After several months in Vail, he decides to return to El Paso, where he was born, “to see if I could find the object of my quest.” In El Paso, he visits his old house and walks around his old neighborhood. Overcome by memories and sadness, he decides to go across the border to Juarez. In Juarez, he is moved to see so many Mexicans with their brown skin and, most of all, people speaking Spanish openly in public. He remembers an incident in elementary school when the principal told him and his brother they could not speak Spanish at school. For the first time in his life, he is attracted to Mexican women. His earlier loves fade to distant memories in the presence of so many beautiful brown-skinned women.

The narrator goes to a bar, which he observes is the same as any bar in any city in the United States. In the bar, he meets two prostitutes and spends a week with them, eating, drinking, and having sex, until his money runs out. The narrator gets into an argument with a clerk at the hotel after complaining about the lack of heat in his room. He winds up in jail. When he is brought before the judge he tries to explain in his broken Spanish that he is an attorney from the United States. The female judge lectures him on the behavior of Americans coming across the border to sleep with prostitutes and on his inability to speak proper Spanish. He accepts a fine and is allowed to leave. Feeling neither Mexican nor American the narrator heads back across the border. He does not have any papers but manages to convince the border guard that he is an American citizen.

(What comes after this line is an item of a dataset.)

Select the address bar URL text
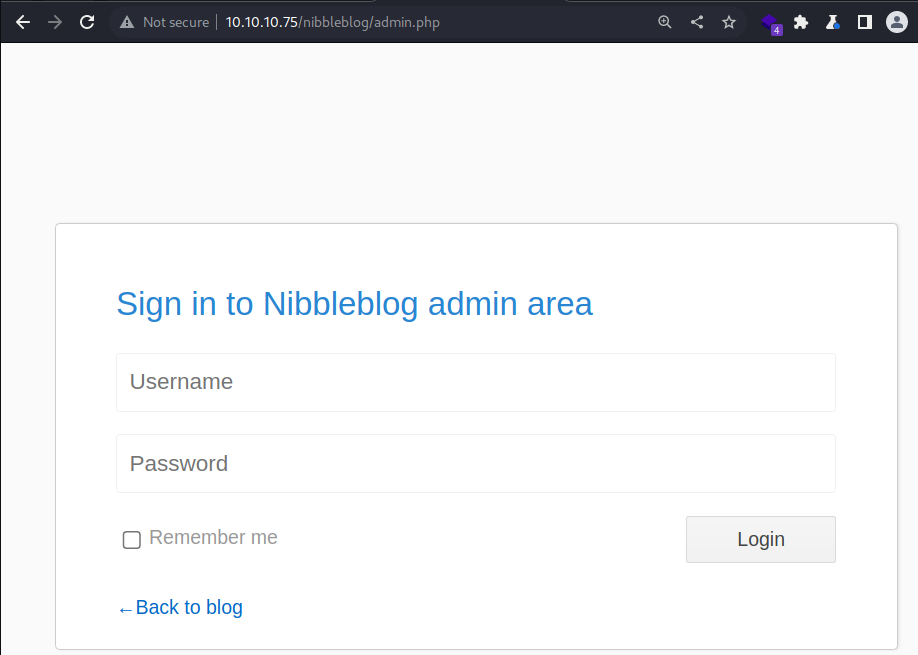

Across the border, he pawns his few belongings and calls his brother. His brother tells him about the La Raza movement taking shape in East L.A. In a flash, the narrator sees this as his destiny. He immediately decides to head for Los Angeles. He imagines that he will call a meeting and becomes an organizer; he will start a movement of Brown Buffalos. After years of searching for an identity, he feels he has finally found his place. The story ends with the narrator arriving in Los Angeles, ready to become a revolutionary activist.